### Task instructions
Up to and including the line that contains "[Pristine ID on Instagram] (77, 746)", write out each line of the material from its first line, exactly.

### Data to examine
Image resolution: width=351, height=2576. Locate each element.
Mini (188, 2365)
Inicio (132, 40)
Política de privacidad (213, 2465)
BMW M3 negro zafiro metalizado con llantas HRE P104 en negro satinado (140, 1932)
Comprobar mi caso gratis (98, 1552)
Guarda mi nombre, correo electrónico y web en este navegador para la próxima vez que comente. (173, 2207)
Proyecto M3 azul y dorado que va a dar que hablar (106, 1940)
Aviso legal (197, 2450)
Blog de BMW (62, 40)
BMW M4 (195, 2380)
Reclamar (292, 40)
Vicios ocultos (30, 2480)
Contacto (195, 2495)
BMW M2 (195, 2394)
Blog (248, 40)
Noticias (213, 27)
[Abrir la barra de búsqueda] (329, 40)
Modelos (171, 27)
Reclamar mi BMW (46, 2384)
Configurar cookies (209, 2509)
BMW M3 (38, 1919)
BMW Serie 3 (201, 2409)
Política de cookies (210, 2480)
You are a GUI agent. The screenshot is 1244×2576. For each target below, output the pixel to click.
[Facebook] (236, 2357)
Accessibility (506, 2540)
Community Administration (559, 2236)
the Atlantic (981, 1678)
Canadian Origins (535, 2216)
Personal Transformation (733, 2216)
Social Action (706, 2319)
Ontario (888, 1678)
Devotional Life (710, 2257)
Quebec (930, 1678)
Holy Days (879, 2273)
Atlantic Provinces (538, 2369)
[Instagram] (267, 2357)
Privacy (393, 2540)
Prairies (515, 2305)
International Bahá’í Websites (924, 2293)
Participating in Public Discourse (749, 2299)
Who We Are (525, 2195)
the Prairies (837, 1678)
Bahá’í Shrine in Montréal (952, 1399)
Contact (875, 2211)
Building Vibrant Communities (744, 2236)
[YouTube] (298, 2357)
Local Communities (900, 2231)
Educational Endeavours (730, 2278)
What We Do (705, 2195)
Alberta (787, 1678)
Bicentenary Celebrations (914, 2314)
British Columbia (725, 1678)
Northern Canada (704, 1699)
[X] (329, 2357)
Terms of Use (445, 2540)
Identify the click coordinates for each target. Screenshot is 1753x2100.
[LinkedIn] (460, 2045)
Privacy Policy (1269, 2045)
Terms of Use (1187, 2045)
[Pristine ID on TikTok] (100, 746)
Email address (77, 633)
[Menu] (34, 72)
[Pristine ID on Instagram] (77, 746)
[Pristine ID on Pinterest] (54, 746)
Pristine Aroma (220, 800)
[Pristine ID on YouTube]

### Response box
Image resolution: width=351, height=2576. Locate each element.
Mini (188, 2365)
Inicio (132, 40)
Política de privacidad (213, 2465)
BMW M3 negro zafiro metalizado con llantas HRE P104 en negro satinado (140, 1932)
Comprobar mi caso gratis (98, 1552)
Guarda mi nombre, correo electrónico y web en este navegador para la próxima vez que comente. (173, 2207)
Proyecto M3 azul y dorado que va a dar que hablar (106, 1940)
Aviso legal (197, 2450)
Blog de BMW (62, 40)
BMW M4 (195, 2380)
Reclamar (292, 40)
Vicios ocultos (30, 2480)
Contacto (195, 2495)
BMW M2 (195, 2394)
Blog (248, 40)
Noticias (213, 27)
[Abrir la barra de búsqueda] (329, 40)
Modelos (171, 27)
Reclamar mi BMW (46, 2384)
Configurar cookies (209, 2509)
BMW M3 (38, 1919)
BMW Serie 3 (201, 2409)
Política de cookies (210, 2480)
You are a GUI agent. The screenshot is 1244×2576. For each target below, output the pixel to click.
[Facebook] (236, 2357)
Accessibility (506, 2540)
Community Administration (559, 2236)
the Atlantic (981, 1678)
Canadian Origins (535, 2216)
Personal Transformation (733, 2216)
Social Action (706, 2319)
Ontario (888, 1678)
Devotional Life (710, 2257)
Quebec (930, 1678)
Holy Days (879, 2273)
Atlantic Provinces (538, 2369)
[Instagram] (267, 2357)
Privacy (393, 2540)
Prairies (515, 2305)
International Bahá’í Websites (924, 2293)
Participating in Public Discourse (749, 2299)
Who We Are (525, 2195)
the Prairies (837, 1678)
Bahá’í Shrine in Montréal (952, 1399)
Contact (875, 2211)
Building Vibrant Communities (744, 2236)
[YouTube] (298, 2357)
Local Communities (900, 2231)
Educational Endeavours (730, 2278)
What We Do (705, 2195)
Alberta (787, 1678)
Bicentenary Celebrations (914, 2314)
British Columbia (725, 1678)
Northern Canada (704, 1699)
[X] (329, 2357)
Terms of Use (445, 2540)
Identify the click coordinates for each target. Screenshot is 1753x2100.
[LinkedIn] (460, 2045)
Privacy Policy (1269, 2045)
Terms of Use (1187, 2045)
[Pristine ID on TikTok] (100, 746)
Email address (77, 633)
[Menu] (34, 72)
[Pristine ID on Instagram] (77, 746)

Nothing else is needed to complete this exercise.